Opening the record of science: making scholarly publishing work for science in the digital era

Authors

DOI:

https://doi.org/10.7557/5.5603

Keywords:

International Science Council, principles for scholarly publishing, sustainability, equity, metrics, commercialization of research

Abstract

See RECORDING.

There is increasing concern about the extent to which the modern system of scientific and scholarly publishing serves the best interests of science. The International Science Council, as the global voice for science, and with its membership of 40 international scientific unions and associations and 144 national members, including national academies and research councils, is pursuing a major new initiative on this topic. This sets out a series of durable principles for scientific and scholarly publishing and analyses the extent to which current publishing regimes are consistent with these principles.

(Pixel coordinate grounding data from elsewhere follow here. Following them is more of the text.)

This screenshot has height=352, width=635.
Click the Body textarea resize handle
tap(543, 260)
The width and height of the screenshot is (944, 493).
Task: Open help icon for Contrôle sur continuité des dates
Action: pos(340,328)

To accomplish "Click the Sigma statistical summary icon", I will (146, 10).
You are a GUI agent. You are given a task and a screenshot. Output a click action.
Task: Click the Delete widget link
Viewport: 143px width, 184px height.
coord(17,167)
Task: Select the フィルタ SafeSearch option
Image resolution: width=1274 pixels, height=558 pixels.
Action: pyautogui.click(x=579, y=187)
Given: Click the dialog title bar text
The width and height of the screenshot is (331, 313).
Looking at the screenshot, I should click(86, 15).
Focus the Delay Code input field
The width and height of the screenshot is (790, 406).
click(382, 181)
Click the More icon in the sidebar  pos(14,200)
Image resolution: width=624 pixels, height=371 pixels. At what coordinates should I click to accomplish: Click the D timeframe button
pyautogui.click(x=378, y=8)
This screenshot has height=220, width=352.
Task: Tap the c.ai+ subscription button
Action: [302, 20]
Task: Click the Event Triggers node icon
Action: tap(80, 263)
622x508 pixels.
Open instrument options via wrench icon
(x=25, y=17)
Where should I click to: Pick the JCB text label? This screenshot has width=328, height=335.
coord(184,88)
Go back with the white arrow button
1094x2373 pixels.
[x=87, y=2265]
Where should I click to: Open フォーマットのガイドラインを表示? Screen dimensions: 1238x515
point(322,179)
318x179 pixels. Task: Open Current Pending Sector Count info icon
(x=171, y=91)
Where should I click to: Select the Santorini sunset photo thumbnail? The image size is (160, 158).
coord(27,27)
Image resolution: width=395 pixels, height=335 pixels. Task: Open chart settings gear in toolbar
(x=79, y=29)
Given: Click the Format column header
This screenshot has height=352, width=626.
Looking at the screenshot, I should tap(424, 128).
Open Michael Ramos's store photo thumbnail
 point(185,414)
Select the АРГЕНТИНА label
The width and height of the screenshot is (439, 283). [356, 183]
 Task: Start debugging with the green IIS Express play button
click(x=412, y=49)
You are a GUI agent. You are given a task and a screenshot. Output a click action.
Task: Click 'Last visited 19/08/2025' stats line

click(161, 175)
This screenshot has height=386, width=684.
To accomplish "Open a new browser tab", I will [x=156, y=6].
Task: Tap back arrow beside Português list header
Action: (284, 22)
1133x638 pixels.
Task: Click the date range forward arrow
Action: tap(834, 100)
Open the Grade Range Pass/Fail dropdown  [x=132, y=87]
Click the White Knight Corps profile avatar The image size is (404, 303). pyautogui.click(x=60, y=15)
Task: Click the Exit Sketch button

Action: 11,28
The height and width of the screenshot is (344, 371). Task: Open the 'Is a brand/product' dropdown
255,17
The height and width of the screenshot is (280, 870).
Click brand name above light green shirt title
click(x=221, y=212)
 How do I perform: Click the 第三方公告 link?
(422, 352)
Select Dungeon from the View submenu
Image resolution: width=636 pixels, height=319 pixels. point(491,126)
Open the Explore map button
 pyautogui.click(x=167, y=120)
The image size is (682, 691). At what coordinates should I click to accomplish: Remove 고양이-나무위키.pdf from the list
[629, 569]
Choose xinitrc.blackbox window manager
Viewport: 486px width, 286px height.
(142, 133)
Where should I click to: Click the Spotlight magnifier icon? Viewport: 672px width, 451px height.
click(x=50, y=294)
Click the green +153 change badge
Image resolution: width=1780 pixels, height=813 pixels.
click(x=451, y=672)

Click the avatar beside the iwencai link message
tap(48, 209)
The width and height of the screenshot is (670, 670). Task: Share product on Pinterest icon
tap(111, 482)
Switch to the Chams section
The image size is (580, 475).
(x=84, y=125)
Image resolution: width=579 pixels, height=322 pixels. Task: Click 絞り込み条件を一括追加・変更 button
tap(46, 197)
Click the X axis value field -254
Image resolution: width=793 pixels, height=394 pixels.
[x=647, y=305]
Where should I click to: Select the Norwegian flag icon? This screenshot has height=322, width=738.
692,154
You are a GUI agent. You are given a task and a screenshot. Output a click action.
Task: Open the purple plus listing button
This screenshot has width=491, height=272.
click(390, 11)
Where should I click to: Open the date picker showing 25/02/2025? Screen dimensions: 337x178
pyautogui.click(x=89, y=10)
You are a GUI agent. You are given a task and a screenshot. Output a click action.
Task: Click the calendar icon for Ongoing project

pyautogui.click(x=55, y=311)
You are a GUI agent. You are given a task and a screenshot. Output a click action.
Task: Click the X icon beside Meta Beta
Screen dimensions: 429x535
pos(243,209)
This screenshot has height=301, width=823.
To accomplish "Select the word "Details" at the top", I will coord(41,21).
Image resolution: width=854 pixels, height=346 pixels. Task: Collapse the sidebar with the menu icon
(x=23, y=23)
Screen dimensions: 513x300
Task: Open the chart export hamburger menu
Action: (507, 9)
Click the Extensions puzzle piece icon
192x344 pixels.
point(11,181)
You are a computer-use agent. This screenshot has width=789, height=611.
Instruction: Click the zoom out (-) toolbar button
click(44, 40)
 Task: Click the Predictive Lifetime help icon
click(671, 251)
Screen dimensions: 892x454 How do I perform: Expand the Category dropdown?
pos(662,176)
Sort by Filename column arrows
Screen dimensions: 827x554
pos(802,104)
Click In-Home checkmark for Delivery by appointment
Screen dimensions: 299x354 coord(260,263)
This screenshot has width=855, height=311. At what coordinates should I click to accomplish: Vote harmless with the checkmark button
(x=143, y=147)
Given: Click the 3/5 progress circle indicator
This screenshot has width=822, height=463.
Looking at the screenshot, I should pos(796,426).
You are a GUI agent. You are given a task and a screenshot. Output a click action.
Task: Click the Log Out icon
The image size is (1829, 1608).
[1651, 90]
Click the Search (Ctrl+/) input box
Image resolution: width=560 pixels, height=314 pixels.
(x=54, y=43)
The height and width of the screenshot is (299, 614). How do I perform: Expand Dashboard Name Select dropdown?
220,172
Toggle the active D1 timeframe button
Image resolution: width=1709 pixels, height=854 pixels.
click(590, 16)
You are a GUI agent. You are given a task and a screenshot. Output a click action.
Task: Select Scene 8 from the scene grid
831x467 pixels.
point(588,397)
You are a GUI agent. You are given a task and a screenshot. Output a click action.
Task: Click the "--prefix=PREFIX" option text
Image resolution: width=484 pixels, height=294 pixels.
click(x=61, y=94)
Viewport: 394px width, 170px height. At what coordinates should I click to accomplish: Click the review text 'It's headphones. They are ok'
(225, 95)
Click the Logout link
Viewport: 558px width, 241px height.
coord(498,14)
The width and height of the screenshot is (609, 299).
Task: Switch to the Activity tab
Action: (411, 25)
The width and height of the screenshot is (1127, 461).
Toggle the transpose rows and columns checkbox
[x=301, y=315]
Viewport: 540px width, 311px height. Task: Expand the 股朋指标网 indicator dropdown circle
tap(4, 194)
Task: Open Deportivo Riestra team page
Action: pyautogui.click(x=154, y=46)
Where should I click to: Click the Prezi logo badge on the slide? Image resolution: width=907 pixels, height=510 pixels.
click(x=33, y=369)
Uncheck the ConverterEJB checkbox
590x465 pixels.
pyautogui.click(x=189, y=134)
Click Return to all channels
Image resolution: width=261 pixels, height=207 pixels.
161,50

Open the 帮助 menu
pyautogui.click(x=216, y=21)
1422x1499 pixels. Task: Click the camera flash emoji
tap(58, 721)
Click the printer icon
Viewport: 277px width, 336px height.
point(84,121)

It identifies serious deficits in the inhibition of access to the record of science, in global inclusion and innovation, in metrics that stimulate perverse behaviour and in the emerging shift of control of the research cycle into commercial hands. A series of virtual meetings involving the international science community, as represented by the Council’s members, will discuss these issues in September 2020, with the intention of creating an international coalition for action and change that will includes key stakeholders, including the library, funding and university communities. It is vital that the novel capabilities offered by the digital revolution are harnessed to disseminate science more efficiently and effectively to the global public good.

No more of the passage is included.